Acredito que uma das maiores fontes da infelicidade humana se dá quando os nossos olhos não encontram em nós mesmos aquele padrão de beleza que acreditamos ser o ideal. Isso é uma grande crueldade que um ser humano pode cometer, pois se esquece que nem tudo gravita ao redor da dita boa aparência, a qual, com frequência, esmagadoramente, destrói toda a vivacidade da alma, definhando a nossa essência.

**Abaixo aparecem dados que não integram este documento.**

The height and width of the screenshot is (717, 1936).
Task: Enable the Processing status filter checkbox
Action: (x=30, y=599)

Sentar-se em frete a um espelho e, com profundidade, encarar o que se vê é, constantemente, uma tarefa funesta. Gostar do que se lhe apresenta diante dos seus olhos pode não ser muito fácil, pois, aceitar as imperfeições à vista parece um grande desafio. Comumente, olhamo-nos, mas rechaçamos a nós mesmos pela forma que somos e, por mais que aparentemos uma perfeição advinda da natureza, raros são aqueles que realmente a admiram entoando simpatia pelas feições corporais e faciais.
Igualmente raros são aqueles que acreditam que a beleza está nos olhos de quem vê, pois aquilo a que olhamos, pode possuir uma beleza que não pode ser identificada por todos os olhares. Portanto, estes acabam definindo-a como não agradável aos olhos seus, supondo que, da mesma forma, seja-no a todos que a observam. Furtam-se da verdadeira beleza aqueles que não a veem em todos os lugares, pois o belo é uma questão de opinião.

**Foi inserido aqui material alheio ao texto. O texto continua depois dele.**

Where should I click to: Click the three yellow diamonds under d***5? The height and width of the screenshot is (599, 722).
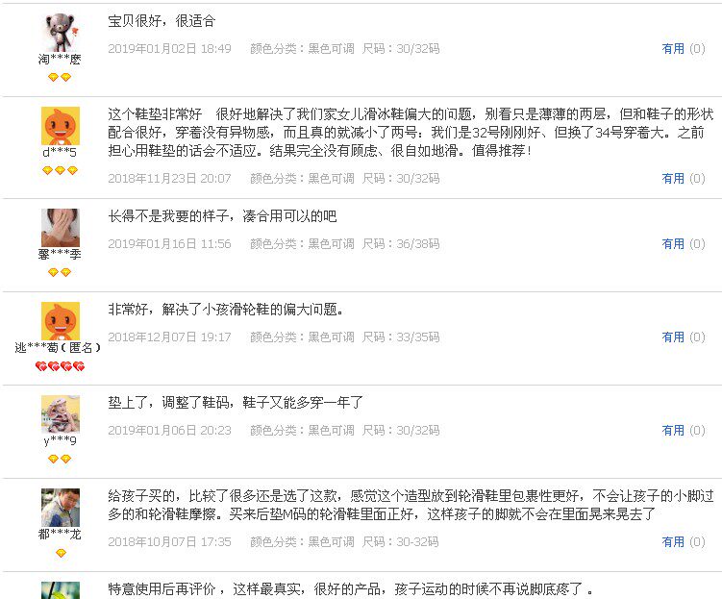pyautogui.click(x=60, y=171)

Atormentados pelos dizeres publicitários e julgamentos alheios, partimos em busca de um padrão de beleza que somente existe do outro lado do sofrimento e da dor. São dietas mirabolantes, quantias financeiras faraônicas e uma concentração exponencial para reconstruir a tal da imagem que aparece no espelho. Aborrecimentos e inquietações permeiam o caminho ao reflexo perfeito que, deveras, jamais será alcançado, pois se há algo em que o ser humano é nitidamente competente, é na insatisfação.
Assim, passamos a melhor fase de nossas vidas em busca de algo que não deveria ser desejado, pois se a natureza nos fez assim, razão nenhuma teríamos para desejá-lo de outra forma. Aparentemente, o que importa à maioria é a casca, pois preocupamo-nos excessivamente com a exterioridade e insuficientemente com a interioridade. Tal questão, acentua-se com o desenrolar da história, justamente pelo fato de mais preocupados estarmos com a aparência que com o conteúdo. Somos Narcisos apaixonados pela beleza que, cedo ou tarde, desaparecerá junto conosco.

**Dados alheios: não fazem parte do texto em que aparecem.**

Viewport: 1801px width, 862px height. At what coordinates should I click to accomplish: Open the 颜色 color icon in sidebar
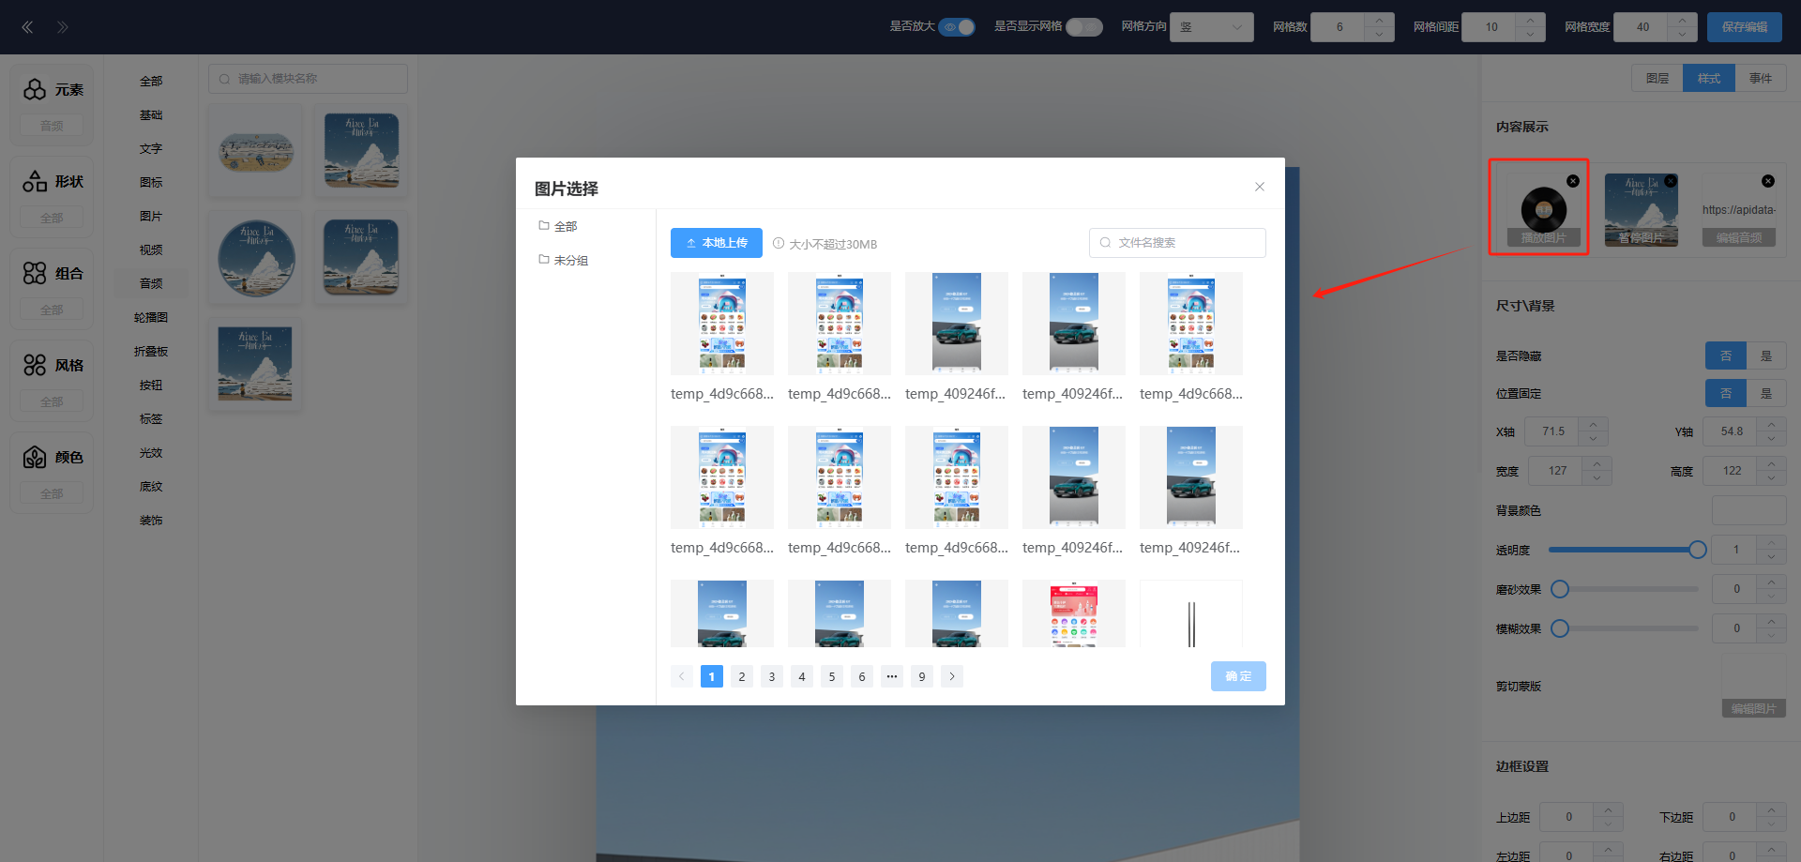click(35, 457)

Quiçá, um dia percebamos que a insatisfação vem de dentro de nossas próprias mentes que são controladas pelos nossos pensamentos asquerosos que brotam da incongruência de nossa relação corpo-mente. Enquanto estamos ansiosos desejando aquilo que cremos ser o ideal, esquecemos de apreciar a nossa beleza que, de uma forma ou outra, faz parte da nossa essência. Quem sabe, seria mais apropriado abraçarmos quem somos do que empreendermos uma fuga que, inevitavelmente, lavar-nos-á ao nosso próprio encontro, cedo ou trade. Por mais que modifiquemos o nosso reflexo, não podemos apagar aquilo que realmente somos ou fomos.
Tenho a convicção que devemos empreender uma viagem ao nosso interior e observar, mais atenciosamente, o que está além do que os olhos podem ver e termos o cuidado para que não nos olhemos com olhos de terceiros, pois, muitas vezes, a insatisfação que acreditamos ter com nossa aparência, nada mais é do que a opinião alheia impregnada em nossa mente. Lembremos de que belo é tudo quanto agrada desinteressadamente, como dizia o filosofo Immanuel Kant.